### Task instructions
Write out the listing below word for word, keeping every line and character as it appears.
______________________________
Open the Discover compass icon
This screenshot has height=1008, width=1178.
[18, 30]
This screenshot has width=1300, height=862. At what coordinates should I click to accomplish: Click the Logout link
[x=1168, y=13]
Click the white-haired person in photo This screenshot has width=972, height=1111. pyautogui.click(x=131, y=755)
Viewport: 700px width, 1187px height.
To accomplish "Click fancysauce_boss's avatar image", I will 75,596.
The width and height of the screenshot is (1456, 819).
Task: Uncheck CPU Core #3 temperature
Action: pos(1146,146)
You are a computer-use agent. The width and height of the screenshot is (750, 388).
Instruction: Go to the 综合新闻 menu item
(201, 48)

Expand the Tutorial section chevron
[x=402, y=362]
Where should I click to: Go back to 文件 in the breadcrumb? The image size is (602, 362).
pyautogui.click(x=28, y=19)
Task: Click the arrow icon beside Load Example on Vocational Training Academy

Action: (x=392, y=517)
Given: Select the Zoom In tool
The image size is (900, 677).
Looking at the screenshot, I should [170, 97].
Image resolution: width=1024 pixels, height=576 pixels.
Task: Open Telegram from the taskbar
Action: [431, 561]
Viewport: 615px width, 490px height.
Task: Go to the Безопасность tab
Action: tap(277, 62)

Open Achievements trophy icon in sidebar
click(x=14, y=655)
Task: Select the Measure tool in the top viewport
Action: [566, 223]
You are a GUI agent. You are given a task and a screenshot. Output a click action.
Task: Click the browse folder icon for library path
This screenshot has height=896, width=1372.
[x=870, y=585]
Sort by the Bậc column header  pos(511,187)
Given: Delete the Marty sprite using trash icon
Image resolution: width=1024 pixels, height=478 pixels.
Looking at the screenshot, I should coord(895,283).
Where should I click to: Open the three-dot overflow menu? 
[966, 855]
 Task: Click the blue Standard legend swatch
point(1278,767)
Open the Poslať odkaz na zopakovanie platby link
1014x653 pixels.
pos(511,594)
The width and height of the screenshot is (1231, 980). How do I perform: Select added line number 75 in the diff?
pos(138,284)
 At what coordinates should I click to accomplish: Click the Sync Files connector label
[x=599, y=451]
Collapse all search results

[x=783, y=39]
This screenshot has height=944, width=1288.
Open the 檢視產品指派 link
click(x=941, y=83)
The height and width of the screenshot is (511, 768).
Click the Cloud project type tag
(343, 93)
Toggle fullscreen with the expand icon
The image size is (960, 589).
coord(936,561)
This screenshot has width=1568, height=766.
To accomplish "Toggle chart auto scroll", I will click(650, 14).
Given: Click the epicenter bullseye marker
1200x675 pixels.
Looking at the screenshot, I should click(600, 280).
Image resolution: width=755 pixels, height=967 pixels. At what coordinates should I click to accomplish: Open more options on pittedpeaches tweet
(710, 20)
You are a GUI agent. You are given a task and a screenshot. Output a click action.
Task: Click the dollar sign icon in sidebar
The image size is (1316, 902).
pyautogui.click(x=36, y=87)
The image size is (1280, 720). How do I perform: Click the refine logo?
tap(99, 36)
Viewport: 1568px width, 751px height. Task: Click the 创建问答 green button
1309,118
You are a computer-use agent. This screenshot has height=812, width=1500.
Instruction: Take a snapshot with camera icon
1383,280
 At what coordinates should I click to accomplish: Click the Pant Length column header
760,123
______________________________
### Full output
Open the Discover compass icon
This screenshot has height=1008, width=1178.
[18, 30]
This screenshot has width=1300, height=862. At what coordinates should I click to accomplish: Click the Logout link
[x=1168, y=13]
Click the white-haired person in photo This screenshot has width=972, height=1111. pyautogui.click(x=131, y=755)
Viewport: 700px width, 1187px height.
To accomplish "Click fancysauce_boss's avatar image", I will 75,596.
The width and height of the screenshot is (1456, 819).
Task: Uncheck CPU Core #3 temperature
Action: pos(1146,146)
You are a computer-use agent. The width and height of the screenshot is (750, 388).
Instruction: Go to the 综合新闻 menu item
(201, 48)

Expand the Tutorial section chevron
[x=402, y=362]
Where should I click to: Go back to 文件 in the breadcrumb? The image size is (602, 362).
pyautogui.click(x=28, y=19)
Task: Click the arrow icon beside Load Example on Vocational Training Academy

Action: (x=392, y=517)
Given: Select the Zoom In tool
The image size is (900, 677).
Looking at the screenshot, I should [170, 97].
Image resolution: width=1024 pixels, height=576 pixels.
Task: Open Telegram from the taskbar
Action: [431, 561]
Viewport: 615px width, 490px height.
Task: Go to the Безопасность tab
Action: tap(277, 62)

Open Achievements trophy icon in sidebar
click(x=14, y=655)
Task: Select the Measure tool in the top viewport
Action: [566, 223]
You are a GUI agent. You are given a task and a screenshot. Output a click action.
Task: Click the browse folder icon for library path
This screenshot has height=896, width=1372.
[x=870, y=585]
Sort by the Bậc column header  pos(511,187)
Given: Delete the Marty sprite using trash icon
Image resolution: width=1024 pixels, height=478 pixels.
Looking at the screenshot, I should coord(895,283).
Where should I click to: Open the three-dot overflow menu? 
[966, 855]
 Task: Click the blue Standard legend swatch
point(1278,767)
Open the Poslať odkaz na zopakovanie platby link
1014x653 pixels.
pos(511,594)
The width and height of the screenshot is (1231, 980). How do I perform: Select added line number 75 in the diff?
pos(138,284)
 At what coordinates should I click to accomplish: Click the Sync Files connector label
[x=599, y=451]
Collapse all search results

[x=783, y=39]
This screenshot has height=944, width=1288.
Open the 檢視產品指派 link
click(x=941, y=83)
The height and width of the screenshot is (511, 768).
Click the Cloud project type tag
(343, 93)
Toggle fullscreen with the expand icon
The image size is (960, 589).
coord(936,561)
This screenshot has width=1568, height=766.
To accomplish "Toggle chart auto scroll", I will click(650, 14).
Given: Click the epicenter bullseye marker
1200x675 pixels.
Looking at the screenshot, I should click(600, 280).
Image resolution: width=755 pixels, height=967 pixels. At what coordinates should I click to accomplish: Open more options on pittedpeaches tweet
(710, 20)
You are a GUI agent. You are given a task and a screenshot. Output a click action.
Task: Click the dollar sign icon in sidebar
The image size is (1316, 902).
pyautogui.click(x=36, y=87)
The image size is (1280, 720). How do I perform: Click the refine logo?
tap(99, 36)
Viewport: 1568px width, 751px height. Task: Click the 创建问答 green button
1309,118
You are a computer-use agent. This screenshot has height=812, width=1500.
Instruction: Take a snapshot with camera icon
1383,280
 At what coordinates should I click to accomplish: Click the Pant Length column header
760,123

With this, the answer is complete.